The DNA test has yet to be approved by the Food and Drug Administration (FDA). But Roche Diagnostics said today they will make the test immediately available to public health agencies, hospital laboratories and reference laboratories in the United States and other countries - initially, at no charge.


Dr. Franklin Cockerill, III, the Mayo Clinic microbiologist who spearheaded the development of a new anthrax DNA test (Photo courtesy Mayo Clinic)
"The first thing people want to know in a case of suspected exposure is whether the agent was in fact anthrax," said Dr. Franklin Cockerill, III, the Mayo Clinic microbiologist who led the development team. "Until now, local labs have been able to quickly determine the presence of a bacterium, but they can't tell whether it is anthrax or not. The current process to identify the presence of anthrax may take several days. The events of the last several weeks require as rapid a response as possible."

The Mayo Clinic has been working with the federal government to make the test formula available to federal agencies that request it. Roche is working with the FDA to determine its requirements for expedited regulatory approval of the new test.

On Saturday, President Bush said he was "proud of the way our law enforcement officers, our health care and postal workers and the American people are responding" to the anthrax threat.

"There's no precedent for this type of biological attack," Bush said. "We are working to protect people based on the best information available."
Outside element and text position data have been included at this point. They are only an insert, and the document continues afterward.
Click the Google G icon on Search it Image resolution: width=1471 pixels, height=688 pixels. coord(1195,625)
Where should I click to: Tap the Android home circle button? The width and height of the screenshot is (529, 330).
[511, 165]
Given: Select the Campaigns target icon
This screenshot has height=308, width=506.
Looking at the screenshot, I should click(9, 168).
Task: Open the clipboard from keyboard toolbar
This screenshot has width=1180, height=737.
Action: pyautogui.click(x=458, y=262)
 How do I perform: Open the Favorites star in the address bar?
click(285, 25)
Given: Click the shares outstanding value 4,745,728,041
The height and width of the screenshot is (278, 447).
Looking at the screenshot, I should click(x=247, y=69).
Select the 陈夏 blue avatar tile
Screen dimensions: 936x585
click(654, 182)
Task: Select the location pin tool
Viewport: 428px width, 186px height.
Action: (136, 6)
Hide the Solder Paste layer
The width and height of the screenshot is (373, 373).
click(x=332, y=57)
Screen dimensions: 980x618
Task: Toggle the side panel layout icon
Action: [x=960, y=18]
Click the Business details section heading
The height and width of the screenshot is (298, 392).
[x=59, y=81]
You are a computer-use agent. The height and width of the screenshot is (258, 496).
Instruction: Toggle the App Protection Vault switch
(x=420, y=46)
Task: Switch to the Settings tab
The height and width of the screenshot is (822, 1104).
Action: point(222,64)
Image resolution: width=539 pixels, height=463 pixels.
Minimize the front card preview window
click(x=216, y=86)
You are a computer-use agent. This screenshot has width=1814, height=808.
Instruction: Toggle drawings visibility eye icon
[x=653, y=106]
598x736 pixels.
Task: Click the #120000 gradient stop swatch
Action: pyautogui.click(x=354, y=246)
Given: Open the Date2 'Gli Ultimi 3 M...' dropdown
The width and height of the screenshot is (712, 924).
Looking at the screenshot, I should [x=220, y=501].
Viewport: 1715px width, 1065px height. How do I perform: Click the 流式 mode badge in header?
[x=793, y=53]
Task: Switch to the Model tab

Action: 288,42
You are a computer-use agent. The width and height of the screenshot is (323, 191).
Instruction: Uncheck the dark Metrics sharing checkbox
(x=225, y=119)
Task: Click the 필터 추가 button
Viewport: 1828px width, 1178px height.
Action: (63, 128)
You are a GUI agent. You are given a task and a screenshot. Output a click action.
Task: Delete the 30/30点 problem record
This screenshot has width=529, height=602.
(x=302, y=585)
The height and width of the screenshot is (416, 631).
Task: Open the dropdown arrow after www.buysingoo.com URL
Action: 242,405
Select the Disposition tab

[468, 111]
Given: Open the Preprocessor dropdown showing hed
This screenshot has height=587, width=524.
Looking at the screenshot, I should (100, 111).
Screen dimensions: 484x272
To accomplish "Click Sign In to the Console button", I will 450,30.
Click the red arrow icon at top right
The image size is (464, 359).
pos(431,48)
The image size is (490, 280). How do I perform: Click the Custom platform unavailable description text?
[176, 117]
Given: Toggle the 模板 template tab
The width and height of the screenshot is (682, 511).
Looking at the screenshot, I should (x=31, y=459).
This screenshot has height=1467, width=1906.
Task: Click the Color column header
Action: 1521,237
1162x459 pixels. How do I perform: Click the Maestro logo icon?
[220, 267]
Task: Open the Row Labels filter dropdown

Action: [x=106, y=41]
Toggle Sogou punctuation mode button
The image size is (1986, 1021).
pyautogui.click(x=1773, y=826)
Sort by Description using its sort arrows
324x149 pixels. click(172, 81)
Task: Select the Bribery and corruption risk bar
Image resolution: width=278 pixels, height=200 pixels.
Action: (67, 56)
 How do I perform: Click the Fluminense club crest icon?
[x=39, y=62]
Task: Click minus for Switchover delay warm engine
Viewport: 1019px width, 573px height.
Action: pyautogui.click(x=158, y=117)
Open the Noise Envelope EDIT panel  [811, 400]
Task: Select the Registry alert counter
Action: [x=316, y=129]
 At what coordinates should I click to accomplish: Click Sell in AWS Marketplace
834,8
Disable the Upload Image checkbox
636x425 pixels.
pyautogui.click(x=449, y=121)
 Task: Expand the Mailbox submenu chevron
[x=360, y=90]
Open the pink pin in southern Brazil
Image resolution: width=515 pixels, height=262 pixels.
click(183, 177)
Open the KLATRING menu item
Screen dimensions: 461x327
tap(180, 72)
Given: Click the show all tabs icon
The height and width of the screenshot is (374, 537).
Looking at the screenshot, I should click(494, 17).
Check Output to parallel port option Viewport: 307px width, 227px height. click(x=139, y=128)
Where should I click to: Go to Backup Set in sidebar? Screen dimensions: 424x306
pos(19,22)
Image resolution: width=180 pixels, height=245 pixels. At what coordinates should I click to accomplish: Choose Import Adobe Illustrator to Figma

Bush noted that health officials are learning more about the risks of anthrax spores as their investigation proceeds.


President Bush attempted to reassure the American people during his weekly radio address on Saturday (White House photo by Eric Draper)
"Originally, experts believed the anthrax spores could not escape from sealed envelopes," such as the anthrax laced letters sent to Senate Majority Leader Tom Daschle, NBC News anchor Tom Brokaw, and the New York Post newspaper. "We now know differently, because of cases where postal workers were exposed even though the envelopes they processed were not opened."

The two Brentwood postal workers who died of anthrax were apparently exposed to spores that leaked from the letter sent to Senator Daschle, despite the fact that the letter appeared tightly sealed. Several people who have developed the skin form of anthrax were also apparently exposed to anthrax spores on the external surfaces of mail.

Fears about anthrax tainted mail have shut down mailrooms throughout the Food and Drug Administration building, and other government offices are taking precautions to prevent the potential exposure of mailroom workers. Hundreds of postal workers employed at federal facilities in the nation's capitol are severely mentally or physically disabled, due to special hiring practices that favor disabled persons.

Some of these workers are now being assigned new security responsibilities, and others are being taken off assignments that carry special risks, such as researching the proper destinations for poorly addressed pieces of mail.

Special mail services that benefit military service people have also been disrupted. Military postal officials have reluctantly ended the "Operation Dear Abby" and "Any Service Member" postal programs, which allow supportive letters and care packages to be addressed to anonymous service members stationed overseas.

"Both of these programs create an avenue to introduce mail into the system from unknown sources," said a notice from the Military Postal Service Agency. "The recent mail related attacks have demonstrated the vulnerability of the postal system."